◆ TASK REQUIREMENTS: Copy, from the material below, every line in which the word "agent" can be found.

◆ DATASET RECORDS:

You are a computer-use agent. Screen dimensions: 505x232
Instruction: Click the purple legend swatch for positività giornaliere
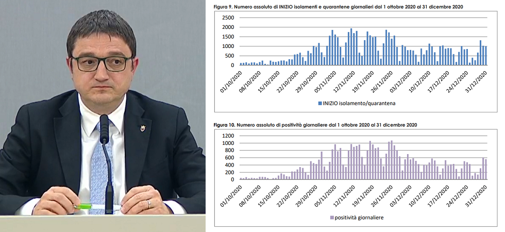331,218
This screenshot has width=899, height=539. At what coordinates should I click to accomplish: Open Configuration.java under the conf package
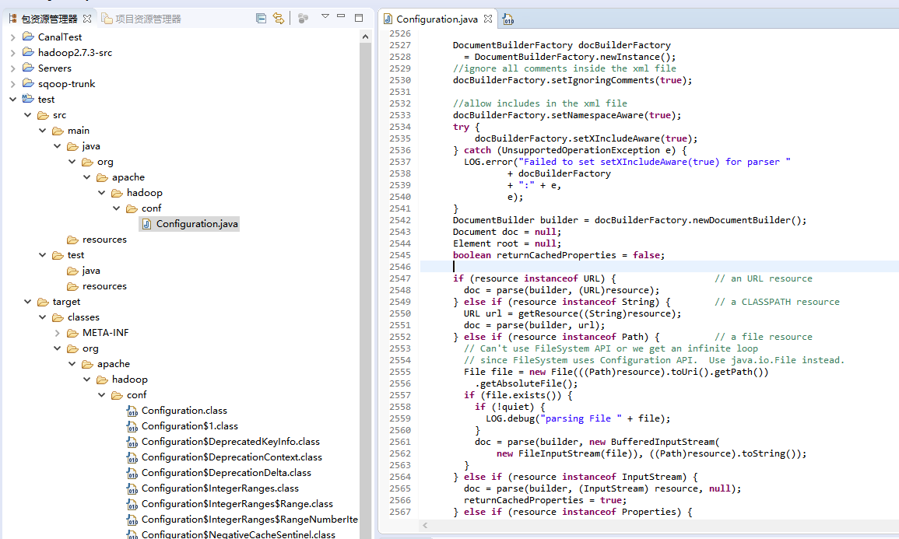click(189, 223)
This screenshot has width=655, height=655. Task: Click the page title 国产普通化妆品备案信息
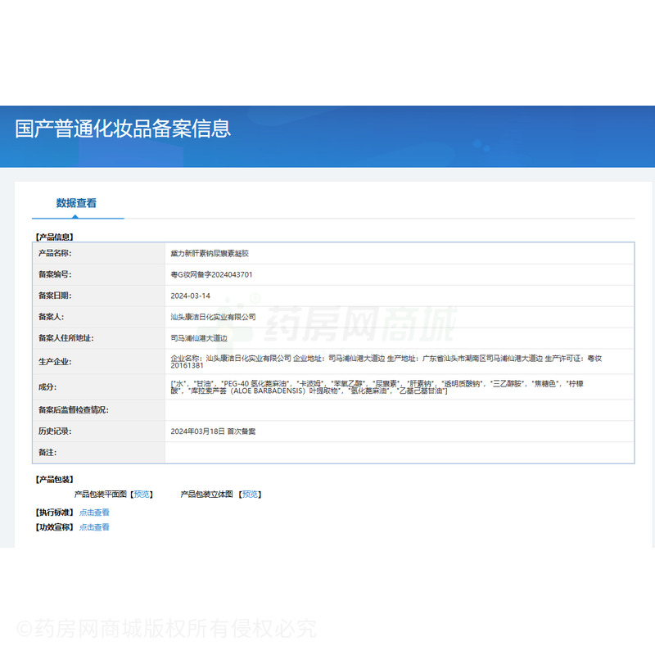tap(123, 129)
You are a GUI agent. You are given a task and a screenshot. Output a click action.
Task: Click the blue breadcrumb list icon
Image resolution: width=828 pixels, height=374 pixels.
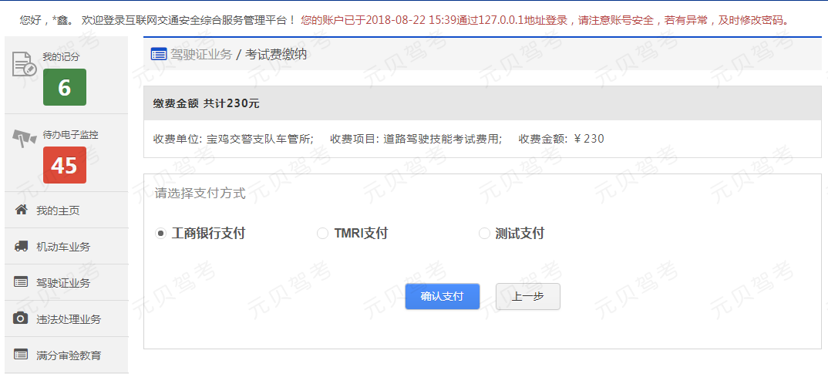coord(159,54)
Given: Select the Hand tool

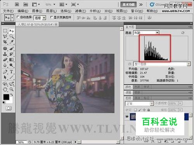Looking at the screenshot, I should coord(5,89).
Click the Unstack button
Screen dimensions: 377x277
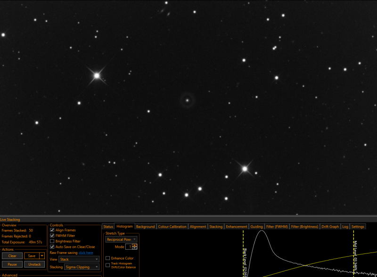(x=34, y=264)
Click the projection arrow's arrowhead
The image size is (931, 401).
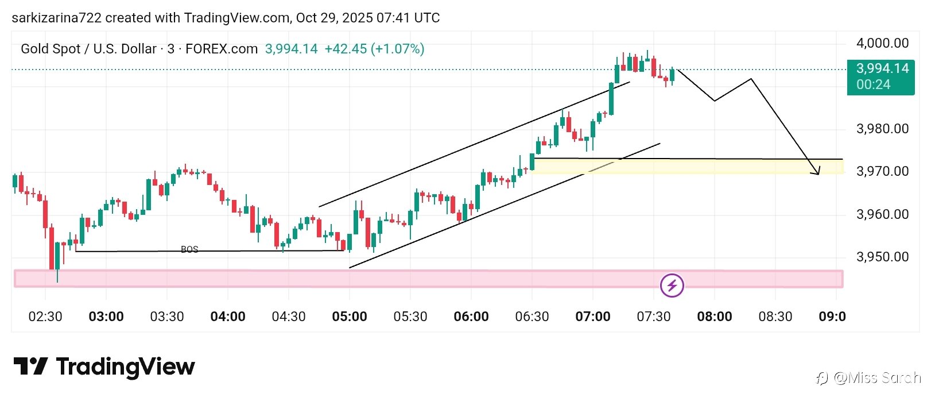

◆ ANSWER BOX:
You are a computer-use agent. Screen dimensions: 505x232
You are a GUI agent. You are given a task and a screenshot. Output a click action.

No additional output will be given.